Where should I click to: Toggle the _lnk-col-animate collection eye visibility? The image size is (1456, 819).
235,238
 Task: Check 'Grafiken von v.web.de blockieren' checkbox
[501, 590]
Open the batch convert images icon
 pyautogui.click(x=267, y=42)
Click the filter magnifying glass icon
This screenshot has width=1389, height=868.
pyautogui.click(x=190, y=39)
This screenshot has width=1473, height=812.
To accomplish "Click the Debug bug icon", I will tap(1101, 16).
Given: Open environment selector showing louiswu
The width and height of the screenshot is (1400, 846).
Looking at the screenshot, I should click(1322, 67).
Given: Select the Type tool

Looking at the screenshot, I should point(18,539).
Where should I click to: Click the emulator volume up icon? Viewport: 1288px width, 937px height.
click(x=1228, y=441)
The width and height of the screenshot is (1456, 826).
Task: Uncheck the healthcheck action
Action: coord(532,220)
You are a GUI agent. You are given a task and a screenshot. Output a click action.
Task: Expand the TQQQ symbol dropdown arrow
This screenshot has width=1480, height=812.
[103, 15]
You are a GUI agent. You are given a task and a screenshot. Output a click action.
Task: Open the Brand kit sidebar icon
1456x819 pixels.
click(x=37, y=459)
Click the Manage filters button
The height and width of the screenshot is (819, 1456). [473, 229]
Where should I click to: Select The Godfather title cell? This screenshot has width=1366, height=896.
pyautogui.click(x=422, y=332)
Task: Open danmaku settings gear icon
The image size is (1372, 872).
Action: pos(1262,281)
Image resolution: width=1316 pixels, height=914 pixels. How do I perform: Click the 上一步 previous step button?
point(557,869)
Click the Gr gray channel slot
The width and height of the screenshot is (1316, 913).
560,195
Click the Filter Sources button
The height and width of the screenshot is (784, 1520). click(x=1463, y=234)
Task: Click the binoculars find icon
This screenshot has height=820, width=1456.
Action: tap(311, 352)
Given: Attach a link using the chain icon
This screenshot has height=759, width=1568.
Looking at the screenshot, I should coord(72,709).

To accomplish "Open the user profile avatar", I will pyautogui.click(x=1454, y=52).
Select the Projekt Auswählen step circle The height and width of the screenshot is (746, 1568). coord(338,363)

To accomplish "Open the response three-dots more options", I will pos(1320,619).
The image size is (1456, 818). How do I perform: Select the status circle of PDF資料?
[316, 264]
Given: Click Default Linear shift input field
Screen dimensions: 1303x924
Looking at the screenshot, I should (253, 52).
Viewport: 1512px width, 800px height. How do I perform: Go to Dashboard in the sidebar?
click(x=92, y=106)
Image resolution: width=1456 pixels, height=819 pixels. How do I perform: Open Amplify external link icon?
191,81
________________________
- ACTIVITY:
Using the data above, print exactly the lines from the line that contains "Image resolution: width=1316" through the line that contains "Given: Attach a link using the chain icon", with both included.

- RESPONSE TO THIS TASK:
Image resolution: width=1316 pixels, height=914 pixels. How do I perform: Click the 上一步 previous step button?
point(557,869)
Click the Gr gray channel slot
The width and height of the screenshot is (1316, 913).
560,195
Click the Filter Sources button
The height and width of the screenshot is (784, 1520). click(x=1463, y=234)
Task: Click the binoculars find icon
This screenshot has height=820, width=1456.
Action: tap(311, 352)
Given: Attach a link using the chain icon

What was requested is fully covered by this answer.